━━━ TEXTE EXTRAIT

La science-fiction, depuis La Guerre des mondes de H.G. Wells, a inventé de nombreux extraterrestres pour métaphoriser la relation que nous entretenons avec l’Autre : l’alien, dans la fiction, pense différemment, agit différemment, vient nous interroger sur nos déviances et nous remet en cause de par son existence même. Avez-vous vu le film District 9 (Neill Blomkamp, 2009) ? Voilà la fonction de l’extraterrestre, lorsqu’il est traité par les créateurs de génie : il vient métaphoriser une réalité anthropologique – ici : la perception humiliante de la communauté noire lors de l’apartheid (d’où l’importance de l’aspect “documentaire” au début du film) – et induire un questionnement critique sur ceux qui ont rejeté ces extraterrestres, en l’occurrence nous.
Quand on y pense, et riche de cette métaphore considérée comme “outil” symbolique – comme prisme original de perception de nos existences –, nos interactions quotidiennes ne sont pas si loin de ce que nous pourrions vivre face à un extraterrestre. En effet, l’Autre, cet Inconnu rencontré tous les jours dans le train, le métro ou dans une file d’attente, le percevons-nous comme un être humain dans lequel nous nous reconnaissons, ou comme un extraterrestre, dont l’apparence et les comportements sont menaçants, voire, parce que c’est d’actualité, visent à nous nuire ? Cherchons-nous à nous rapprocher de lui, à le voir comme notre alter ego – ou préférons-nous nous distancier de lui, angoissés par les périls que nous avons l’impression de discerner dans ses attitudes ? Évidemment, me direz-vous, cela dépend… de l’autre ! Mais si ce n’était pas le cas ? Si l’autre était d’abord le reflet de nos sensibilités, l’image de nos trésors et de nos insuffisances ? Autrement dit, si nous acceptions l’extraterrestre de la science-fiction comme une métaphore, ne pourrions-nous pas garder un peu de cette métaphore dans nos rapports à autrui ?
Mon propos pourrait paraître naïf, mais il me semble intéressant à plus d’un titre. Nous vivons assurément un temps où l’Autre se voit fréquemment réduit à un danger potentiel : migrants, étrangers, harceleurs de rue, etc. sont devenus des vecteurs communs – et impensés – de la haine d’autrui. Toutefois, et comme le démontre l’article du Temps paru le 4 janvier 2018, cette réduction est problématique, car elle fait fi de nombreux facteurs. De telles réductions médiatiques – mais pas seulement – ont, en revanche, pour effet pervers de construire l’image d’une altérité nécessairement néfaste : l’Autre est devenu la métaphore du danger. Or, il s’avère que les métaphores ont la propriété de pouvoir changer de sens (d’être “remotivées”) : l’Autre n’est pas nécessairement la métaphore du danger, il peut aussi être la métaphore de l’allégresse ou de la découverte de soi, par exemple. Pour le dire autrement, nous choisissons de réduire l’Autre à un danger, principalement lorsque nous assimilons un individu à une catégorie.

━━━━━━
━━━ MATÉRIEL PRÉSENTÉ

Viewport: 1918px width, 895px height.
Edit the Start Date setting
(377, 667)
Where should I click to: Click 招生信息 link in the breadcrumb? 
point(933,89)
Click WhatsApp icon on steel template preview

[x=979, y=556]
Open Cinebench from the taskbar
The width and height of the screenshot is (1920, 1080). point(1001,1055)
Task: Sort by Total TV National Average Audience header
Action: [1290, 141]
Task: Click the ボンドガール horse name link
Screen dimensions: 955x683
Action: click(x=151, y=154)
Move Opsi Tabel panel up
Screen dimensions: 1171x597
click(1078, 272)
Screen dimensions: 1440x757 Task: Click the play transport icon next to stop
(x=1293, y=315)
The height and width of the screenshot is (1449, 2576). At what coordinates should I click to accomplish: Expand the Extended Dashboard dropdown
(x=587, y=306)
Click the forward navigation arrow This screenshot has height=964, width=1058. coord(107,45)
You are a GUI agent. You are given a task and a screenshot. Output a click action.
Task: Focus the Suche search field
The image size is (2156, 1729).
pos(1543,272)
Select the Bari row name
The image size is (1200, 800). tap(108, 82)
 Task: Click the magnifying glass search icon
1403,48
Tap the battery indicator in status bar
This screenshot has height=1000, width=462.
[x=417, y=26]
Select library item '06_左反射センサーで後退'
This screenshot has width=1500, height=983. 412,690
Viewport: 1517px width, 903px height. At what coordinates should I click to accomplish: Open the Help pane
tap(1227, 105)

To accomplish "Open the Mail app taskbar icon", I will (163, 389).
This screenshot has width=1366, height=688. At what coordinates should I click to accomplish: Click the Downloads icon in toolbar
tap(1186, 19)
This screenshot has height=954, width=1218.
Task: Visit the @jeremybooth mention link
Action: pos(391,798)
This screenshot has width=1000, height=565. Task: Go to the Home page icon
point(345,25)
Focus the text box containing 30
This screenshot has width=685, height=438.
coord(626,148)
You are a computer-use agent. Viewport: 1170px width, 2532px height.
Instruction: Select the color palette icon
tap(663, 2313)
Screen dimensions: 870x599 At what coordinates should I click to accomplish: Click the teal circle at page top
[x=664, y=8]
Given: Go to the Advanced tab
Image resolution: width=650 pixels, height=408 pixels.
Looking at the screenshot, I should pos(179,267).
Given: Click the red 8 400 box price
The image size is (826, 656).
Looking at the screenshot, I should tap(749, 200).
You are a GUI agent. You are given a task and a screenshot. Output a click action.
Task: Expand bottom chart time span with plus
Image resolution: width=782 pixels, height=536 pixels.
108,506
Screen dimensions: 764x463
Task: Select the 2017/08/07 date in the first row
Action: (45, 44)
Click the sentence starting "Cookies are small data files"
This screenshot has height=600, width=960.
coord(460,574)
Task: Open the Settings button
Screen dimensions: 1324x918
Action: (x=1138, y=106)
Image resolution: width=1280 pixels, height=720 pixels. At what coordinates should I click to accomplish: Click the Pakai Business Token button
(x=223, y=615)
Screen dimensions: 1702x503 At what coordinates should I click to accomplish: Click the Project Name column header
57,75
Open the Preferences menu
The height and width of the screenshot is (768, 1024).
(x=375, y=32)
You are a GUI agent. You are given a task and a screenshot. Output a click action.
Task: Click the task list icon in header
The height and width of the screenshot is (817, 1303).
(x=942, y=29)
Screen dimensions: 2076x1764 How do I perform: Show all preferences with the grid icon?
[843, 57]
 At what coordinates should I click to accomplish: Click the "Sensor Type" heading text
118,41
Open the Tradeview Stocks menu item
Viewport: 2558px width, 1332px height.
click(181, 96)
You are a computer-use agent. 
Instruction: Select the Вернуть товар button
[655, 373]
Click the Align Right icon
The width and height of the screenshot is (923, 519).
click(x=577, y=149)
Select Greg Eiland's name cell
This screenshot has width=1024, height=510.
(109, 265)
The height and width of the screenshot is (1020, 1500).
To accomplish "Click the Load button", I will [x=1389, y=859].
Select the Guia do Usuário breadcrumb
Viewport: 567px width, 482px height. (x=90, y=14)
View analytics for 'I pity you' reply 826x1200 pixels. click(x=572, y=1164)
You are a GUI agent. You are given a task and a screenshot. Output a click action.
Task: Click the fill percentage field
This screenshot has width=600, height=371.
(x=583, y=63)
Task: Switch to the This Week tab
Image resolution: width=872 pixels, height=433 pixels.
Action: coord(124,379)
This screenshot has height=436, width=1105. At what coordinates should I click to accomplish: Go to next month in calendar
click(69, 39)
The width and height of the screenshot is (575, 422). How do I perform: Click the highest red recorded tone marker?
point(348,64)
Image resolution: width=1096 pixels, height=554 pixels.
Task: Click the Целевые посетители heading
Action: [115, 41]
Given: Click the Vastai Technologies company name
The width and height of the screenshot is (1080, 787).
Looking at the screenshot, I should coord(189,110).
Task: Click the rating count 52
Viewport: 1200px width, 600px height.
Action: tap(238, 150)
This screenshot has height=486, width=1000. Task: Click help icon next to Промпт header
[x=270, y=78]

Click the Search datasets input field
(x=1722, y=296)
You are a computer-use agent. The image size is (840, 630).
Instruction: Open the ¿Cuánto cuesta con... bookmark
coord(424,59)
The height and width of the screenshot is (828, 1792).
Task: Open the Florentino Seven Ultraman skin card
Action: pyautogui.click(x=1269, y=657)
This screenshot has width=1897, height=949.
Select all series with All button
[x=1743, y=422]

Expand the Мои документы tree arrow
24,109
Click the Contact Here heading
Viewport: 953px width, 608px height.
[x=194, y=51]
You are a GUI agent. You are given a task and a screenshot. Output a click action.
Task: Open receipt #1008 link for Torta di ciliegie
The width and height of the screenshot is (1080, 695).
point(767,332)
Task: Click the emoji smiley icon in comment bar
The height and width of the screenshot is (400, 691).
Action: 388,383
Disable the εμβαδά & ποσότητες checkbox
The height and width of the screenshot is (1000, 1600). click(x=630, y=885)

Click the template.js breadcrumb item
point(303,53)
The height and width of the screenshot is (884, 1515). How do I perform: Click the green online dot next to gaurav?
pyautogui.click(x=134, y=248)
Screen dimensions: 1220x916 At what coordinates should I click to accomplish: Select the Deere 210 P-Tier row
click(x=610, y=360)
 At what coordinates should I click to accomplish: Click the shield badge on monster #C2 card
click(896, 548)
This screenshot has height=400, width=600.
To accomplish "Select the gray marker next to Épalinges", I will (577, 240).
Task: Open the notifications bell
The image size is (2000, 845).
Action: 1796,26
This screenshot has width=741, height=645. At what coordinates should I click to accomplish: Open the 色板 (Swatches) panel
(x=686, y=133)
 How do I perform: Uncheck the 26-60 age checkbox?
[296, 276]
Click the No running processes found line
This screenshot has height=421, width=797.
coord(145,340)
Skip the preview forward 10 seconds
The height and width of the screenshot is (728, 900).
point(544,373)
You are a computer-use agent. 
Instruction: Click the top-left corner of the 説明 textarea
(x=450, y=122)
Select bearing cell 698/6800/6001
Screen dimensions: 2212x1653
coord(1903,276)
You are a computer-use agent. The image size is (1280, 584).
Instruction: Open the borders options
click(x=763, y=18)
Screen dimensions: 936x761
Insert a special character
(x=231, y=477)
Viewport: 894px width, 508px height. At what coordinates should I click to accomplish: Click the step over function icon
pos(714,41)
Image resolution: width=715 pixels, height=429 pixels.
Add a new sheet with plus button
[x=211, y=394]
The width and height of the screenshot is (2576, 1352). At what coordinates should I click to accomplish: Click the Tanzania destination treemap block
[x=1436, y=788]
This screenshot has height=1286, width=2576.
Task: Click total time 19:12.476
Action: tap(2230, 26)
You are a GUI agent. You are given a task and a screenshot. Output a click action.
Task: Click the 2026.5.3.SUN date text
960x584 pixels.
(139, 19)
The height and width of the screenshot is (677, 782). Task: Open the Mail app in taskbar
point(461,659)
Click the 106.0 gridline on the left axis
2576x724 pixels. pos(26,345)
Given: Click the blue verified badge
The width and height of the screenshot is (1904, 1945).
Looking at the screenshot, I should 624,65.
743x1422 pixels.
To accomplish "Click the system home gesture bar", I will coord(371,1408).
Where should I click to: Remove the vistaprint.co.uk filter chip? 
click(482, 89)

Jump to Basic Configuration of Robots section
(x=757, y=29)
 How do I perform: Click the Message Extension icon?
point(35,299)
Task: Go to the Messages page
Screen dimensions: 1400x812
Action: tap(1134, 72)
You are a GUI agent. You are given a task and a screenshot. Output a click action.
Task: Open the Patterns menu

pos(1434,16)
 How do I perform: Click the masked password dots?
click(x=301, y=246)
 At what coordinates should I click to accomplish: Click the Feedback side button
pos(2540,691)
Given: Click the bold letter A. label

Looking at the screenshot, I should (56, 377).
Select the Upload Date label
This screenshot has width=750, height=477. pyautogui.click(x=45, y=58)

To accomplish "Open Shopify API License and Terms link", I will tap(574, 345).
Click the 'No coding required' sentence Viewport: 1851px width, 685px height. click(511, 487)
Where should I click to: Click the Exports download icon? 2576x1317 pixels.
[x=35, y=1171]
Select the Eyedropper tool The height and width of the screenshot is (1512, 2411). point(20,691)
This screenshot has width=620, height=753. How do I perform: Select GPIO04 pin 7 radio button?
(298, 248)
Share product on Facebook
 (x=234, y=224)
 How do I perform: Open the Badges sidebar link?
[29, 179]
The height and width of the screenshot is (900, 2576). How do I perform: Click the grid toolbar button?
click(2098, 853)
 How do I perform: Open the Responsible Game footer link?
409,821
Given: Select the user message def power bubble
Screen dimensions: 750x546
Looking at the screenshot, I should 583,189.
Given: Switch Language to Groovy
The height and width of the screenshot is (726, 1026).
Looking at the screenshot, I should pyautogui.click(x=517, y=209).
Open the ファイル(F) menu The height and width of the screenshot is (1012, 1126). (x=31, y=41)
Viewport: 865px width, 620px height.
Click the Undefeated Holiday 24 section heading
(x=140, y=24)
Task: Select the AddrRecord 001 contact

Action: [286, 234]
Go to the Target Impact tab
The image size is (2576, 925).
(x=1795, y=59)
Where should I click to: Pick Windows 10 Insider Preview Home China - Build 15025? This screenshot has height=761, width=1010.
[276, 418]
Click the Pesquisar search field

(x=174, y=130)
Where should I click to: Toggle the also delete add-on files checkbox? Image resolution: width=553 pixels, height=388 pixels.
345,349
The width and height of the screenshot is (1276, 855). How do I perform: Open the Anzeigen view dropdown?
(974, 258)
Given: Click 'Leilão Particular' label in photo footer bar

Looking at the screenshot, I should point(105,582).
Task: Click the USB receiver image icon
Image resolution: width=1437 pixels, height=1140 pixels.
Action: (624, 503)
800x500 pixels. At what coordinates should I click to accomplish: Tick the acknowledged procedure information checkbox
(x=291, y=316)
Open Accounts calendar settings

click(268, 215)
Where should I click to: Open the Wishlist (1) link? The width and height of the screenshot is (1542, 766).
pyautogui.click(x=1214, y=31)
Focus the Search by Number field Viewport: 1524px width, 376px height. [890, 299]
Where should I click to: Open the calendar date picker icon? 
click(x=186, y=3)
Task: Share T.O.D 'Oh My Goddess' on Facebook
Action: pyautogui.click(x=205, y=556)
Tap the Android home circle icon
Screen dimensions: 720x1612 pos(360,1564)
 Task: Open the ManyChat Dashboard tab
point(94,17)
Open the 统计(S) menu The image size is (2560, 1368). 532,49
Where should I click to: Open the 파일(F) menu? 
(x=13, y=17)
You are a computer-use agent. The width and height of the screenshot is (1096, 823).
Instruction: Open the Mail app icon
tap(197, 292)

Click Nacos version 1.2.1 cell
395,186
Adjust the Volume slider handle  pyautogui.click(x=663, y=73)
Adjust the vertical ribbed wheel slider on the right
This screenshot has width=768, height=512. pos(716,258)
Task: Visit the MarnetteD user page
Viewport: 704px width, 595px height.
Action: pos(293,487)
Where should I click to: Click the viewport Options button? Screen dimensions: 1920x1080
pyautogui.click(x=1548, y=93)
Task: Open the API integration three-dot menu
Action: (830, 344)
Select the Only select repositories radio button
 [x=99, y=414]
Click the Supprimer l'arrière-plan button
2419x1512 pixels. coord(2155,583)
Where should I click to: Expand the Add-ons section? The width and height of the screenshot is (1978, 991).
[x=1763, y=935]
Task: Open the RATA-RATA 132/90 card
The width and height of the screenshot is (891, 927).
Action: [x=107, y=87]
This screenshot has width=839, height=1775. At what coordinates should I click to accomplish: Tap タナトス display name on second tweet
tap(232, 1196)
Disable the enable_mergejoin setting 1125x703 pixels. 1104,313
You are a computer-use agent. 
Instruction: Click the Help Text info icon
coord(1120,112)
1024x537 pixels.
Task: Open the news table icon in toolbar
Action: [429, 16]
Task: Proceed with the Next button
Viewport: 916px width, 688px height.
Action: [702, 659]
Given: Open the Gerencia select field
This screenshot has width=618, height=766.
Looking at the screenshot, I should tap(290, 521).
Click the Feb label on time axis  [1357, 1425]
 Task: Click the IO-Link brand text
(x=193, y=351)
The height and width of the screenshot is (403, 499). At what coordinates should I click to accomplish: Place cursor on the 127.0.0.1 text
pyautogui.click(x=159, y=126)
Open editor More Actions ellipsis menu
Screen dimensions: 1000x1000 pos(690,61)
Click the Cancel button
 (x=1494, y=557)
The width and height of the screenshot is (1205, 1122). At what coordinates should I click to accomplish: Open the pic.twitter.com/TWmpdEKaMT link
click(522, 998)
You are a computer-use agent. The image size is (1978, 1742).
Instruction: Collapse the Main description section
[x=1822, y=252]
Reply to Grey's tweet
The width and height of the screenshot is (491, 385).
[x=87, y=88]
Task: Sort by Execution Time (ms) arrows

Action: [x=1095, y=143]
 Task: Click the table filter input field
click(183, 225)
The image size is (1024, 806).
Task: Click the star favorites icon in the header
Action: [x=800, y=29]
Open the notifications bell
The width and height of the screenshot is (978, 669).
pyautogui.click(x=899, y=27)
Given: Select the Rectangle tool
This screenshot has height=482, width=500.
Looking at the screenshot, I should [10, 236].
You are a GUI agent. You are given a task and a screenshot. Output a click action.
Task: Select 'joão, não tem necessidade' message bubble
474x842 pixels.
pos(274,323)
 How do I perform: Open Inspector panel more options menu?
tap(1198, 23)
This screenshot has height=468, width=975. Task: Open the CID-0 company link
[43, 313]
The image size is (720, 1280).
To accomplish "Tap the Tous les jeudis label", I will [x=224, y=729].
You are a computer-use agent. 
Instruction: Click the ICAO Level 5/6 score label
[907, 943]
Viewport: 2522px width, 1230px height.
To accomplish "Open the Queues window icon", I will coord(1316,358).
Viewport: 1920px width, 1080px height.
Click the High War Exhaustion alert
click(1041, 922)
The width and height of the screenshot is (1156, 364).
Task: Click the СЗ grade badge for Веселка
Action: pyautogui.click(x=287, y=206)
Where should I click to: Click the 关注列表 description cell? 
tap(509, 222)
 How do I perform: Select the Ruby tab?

━━━━━━

# [CONSIGNES DE TRAVAIL]
a. Relevez tous les lieux où, d'après le texte sur l'Autre, on croise chaque jour l'Inconnu.
b. Poursuivez le texte sur l'Autre à la suite de sa dernière phrase.

# [RÉPONSES AUX CONSIGNES]
a. le train, le métro, une file d'attente

b.
Alors, plutôt que de tomber dans la facilité, n’aurions-nous pas meilleur temps de nous rappeler tous ces gestes d’amour “faits par hasard”, ces gestes inconscients qui démontrent à quel point l’humanité partage ce qu’on pourrait appeler, faute de mieux, une “attraction ontologique”, quelque chose qui nous unit toutes et tous, au-delà de nos différences ? Si nous nous rappelions cela, ce “cela” que nous avons tous expérimentés sans forcément en avoir conscience, alors nous pourrions préférer choisir que l’Autre soit perçu d’abord comme une chance, et non comme un péril. L’extraterrestre est un outil critique visant notre relation à l’autrui : essayons donc de l’utiliser pour mettre fin à l’indifférence, c’est-à-dire à une haine inavouée de l’autre. Et non, il n’y a pas de naïveté dans ce propos : il existe des relations problématiques, des gens qui nous font du mal, des gens qui abusent, profitent, pervertissent, scandalisent… Mais ce n’est pas parce qu’il existe quelques individus dont les noirceurs cachent les lumières que tous les Autres doivent être rangés dans la même catégorie ! Ce n’est pas parce que certains extraterrestres sont belliqueux (dans la tête des écrivains qui exploitent ce filon) que tous le sont par essence…
Un poème m’a été suggéré, il résonne bien avec ce que je viens de dire et le dit bien mieux que moi :
Indifférence
dans l’anonymat
des matins
chacun porte
un masque
avec ses papiers
sur le coeur
et sa carte de transport
en poche
si jamais deux mains
se touchent
résonne un pardon
on dirait
qu’un geste d’amour
fait par hasard
offense.
(Michel Mernen)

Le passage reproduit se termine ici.